So, how do you get rid of them? Entering the world of mouse control is stepping into a murky kingdom of bizarre word-of-mouth advice and infernal death machines. You could invest in a battery-operated "Zapper" that lures mice (and rats) into a narrow Kill Chamber and fries them with 100 volts. You could acquire a "glue board" on which the critter's little feet will get stuck, after which you can starve it to death or drown it or whack it with a shovel. You can go for the time-honoured mousetrap (they're known in the trade as "snap-traps"), but they tend to be frowned upon by professionals. "There is visible, audible, and scent trauma associated with a death in a snap-trap or glue-board," sniffs a trade-magazine advertisement for a Zapper. "Snap-traps can be bloody and always cause rodent disconfiguration". (Don't you just love that phrase, "rodent disconfiguration"?) The sharp-end professionals have for years used anticoagulants, which break down blood clots in the bloodstream, so that the mouse effectively bleeds to death.
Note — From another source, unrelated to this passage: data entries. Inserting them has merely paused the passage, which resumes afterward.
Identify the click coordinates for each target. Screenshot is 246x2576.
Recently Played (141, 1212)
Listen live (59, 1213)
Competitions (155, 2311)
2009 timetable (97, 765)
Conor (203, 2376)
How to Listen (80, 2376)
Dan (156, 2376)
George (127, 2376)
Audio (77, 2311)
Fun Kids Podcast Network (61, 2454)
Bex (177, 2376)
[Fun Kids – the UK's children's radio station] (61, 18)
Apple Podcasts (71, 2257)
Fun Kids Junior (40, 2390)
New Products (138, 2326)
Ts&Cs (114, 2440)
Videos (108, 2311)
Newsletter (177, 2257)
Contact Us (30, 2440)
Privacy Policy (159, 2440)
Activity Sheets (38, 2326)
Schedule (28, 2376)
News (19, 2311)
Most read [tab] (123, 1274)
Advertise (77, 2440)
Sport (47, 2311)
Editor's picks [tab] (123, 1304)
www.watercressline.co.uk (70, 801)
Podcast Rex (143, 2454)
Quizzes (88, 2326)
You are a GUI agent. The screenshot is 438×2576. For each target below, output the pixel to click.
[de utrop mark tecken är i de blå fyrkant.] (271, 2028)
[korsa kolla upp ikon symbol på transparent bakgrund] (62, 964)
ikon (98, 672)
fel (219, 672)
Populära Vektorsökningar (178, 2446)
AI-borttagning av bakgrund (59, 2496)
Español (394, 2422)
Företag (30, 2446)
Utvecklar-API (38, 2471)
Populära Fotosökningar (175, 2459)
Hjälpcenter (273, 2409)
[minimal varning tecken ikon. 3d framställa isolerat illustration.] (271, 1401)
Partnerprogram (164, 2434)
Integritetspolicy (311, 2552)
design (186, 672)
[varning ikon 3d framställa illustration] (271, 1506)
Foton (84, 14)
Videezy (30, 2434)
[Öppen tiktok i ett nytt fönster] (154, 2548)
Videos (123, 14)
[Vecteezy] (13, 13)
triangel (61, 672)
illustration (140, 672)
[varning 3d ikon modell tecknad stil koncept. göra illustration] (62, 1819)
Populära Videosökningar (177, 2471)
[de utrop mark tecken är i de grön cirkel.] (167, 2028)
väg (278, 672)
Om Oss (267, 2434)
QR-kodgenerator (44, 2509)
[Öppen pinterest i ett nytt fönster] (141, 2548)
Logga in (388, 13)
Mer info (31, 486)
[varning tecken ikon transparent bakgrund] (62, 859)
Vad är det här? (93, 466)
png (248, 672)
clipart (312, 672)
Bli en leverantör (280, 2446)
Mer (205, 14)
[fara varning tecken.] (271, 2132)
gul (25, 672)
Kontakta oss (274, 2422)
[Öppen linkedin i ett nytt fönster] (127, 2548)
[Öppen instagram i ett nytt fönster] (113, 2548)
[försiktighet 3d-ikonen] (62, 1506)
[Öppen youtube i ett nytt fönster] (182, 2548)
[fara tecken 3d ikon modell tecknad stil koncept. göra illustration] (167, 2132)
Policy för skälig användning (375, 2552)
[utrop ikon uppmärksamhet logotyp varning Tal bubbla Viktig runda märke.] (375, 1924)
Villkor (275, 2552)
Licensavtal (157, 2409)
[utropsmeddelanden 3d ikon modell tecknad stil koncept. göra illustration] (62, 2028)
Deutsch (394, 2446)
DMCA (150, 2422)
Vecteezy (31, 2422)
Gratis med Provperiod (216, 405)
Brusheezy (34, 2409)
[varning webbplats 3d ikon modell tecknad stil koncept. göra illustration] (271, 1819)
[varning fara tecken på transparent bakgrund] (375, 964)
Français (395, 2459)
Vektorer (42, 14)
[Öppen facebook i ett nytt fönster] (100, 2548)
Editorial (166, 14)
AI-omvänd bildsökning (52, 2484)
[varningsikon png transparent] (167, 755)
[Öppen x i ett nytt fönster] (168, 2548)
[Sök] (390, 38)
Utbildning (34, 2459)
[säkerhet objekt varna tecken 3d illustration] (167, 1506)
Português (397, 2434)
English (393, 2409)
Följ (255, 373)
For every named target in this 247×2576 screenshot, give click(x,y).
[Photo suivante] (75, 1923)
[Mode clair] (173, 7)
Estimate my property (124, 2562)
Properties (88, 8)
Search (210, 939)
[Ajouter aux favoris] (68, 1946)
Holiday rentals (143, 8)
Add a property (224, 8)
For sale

Since the new Supermouse turned its back on anticoagulants, the controllers have switched to a devilish new plan: they feed them with the equivalent of a massive shot of vitamin D, which, in humans, builds up brittle bones. In the Mus musculus, it's a lethal hit of calcium, and the victims die three days later of kidney stones.

Whole laboratories of research chemists can be found plotting to rid the world of mice. Some elaborate planning is involved: scientists have found that some super-intelligent mice can connect a pain in their stomach with the grainy bait they fed on earlier that day, and will resolve not to feed on it again. So they're now working on a time-delay tactic, to poison a mouse over three days until it has forgotten which pile of food it ate from 48 hours earlier. Such painstaking labour! Such (it is, I'm afraid, the only word) rat-like cunning! So many man-hours devoted to the elimination of this tiny but multi-headed enemy. You'd almost think we were gripped by a kind of species embarrassment – as if we have to kill umpteen million mice to sever some connection or relationship they had with us.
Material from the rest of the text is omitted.